Brent crude futures decreased by $3.28, or 4.2 per cent, settling at $74.18 a barrel at 1118 GMT. Similarly, West Texas Intermediate futures fell by $3.33, or 4.5 per cent, to $70.50 a barrel. Both benchmarks had earlier declined by $4, marking their lowest levels since the beginning of October. On Monday, both benchmarks had already settled about 2 per cent lower. This week, they have collectively dropped by about $5, nearly erasing the gains made after investors worried about a potential Israeli strike on Iran's oil facilities in response to Iran's October 1 missile attack.
According to a late Monday report in the Washington Post, Israeli Prime Minister Benjamin Netanyahu informed the US that Israel is prepared to target Iranian military sites rather than nuclear or oil facilities. Additionally, Israel expanded its targets in its attack against Hezbollah militants in Lebanon on Monday, resulting in an airstrike that killed at least 21 people in the north.
Priyanka Sachdeva, a senior market analyst at Phillip Nova, commented, "Weakening demand has prompted traders to remove the 'war premium' from prices.

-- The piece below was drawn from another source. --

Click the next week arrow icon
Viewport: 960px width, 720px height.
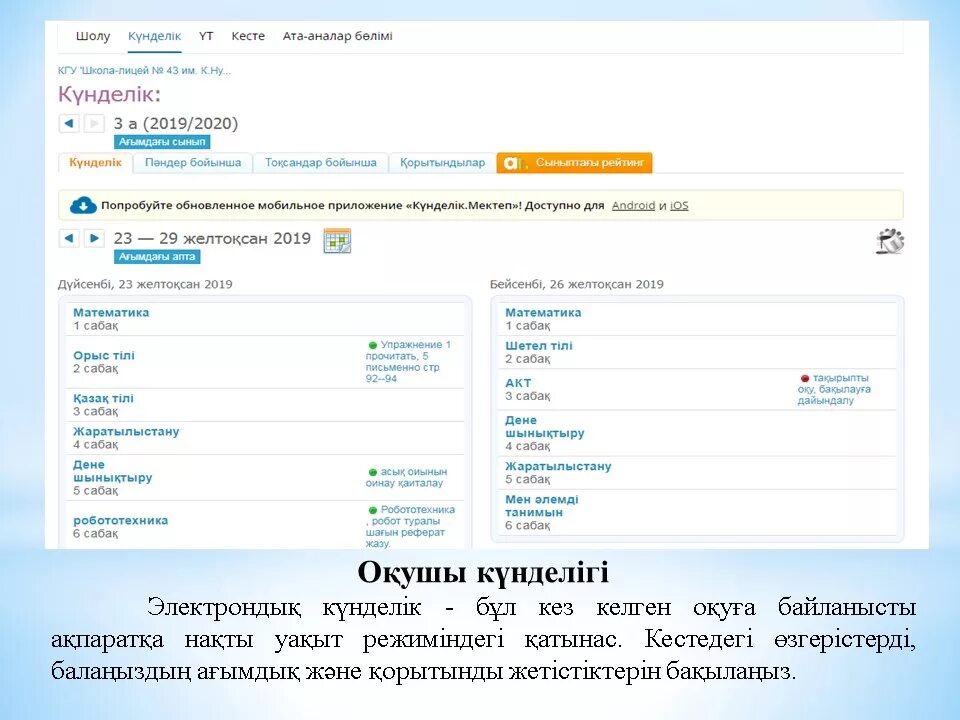pyautogui.click(x=93, y=239)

However, geopolitical factors continue to support oil prices at this level. Without these geopolitical considerations, oil prices could have fallen even more, potentially dropping below the $70 per barrel mark amid the current weakening demand scenario."
Both the Organization of the Petroleum Exporting Countries (OPEC) and the International Energy Agency (IEA) recently revised their forecasts for global oil demand growth in 2024, with significant downgrades attributed to China. While OPEC anticipates a stronger expansion of global demand compared to the IEA, John Evans at oil broker PVM noted that OPEC's series of lower adjustments reflects a degree of wishful thinking. China's customs data revealed that September oil imports fell year-on-year, and the country's economic growth is expected to miss Beijing's target for 2024, according to a Reuters poll.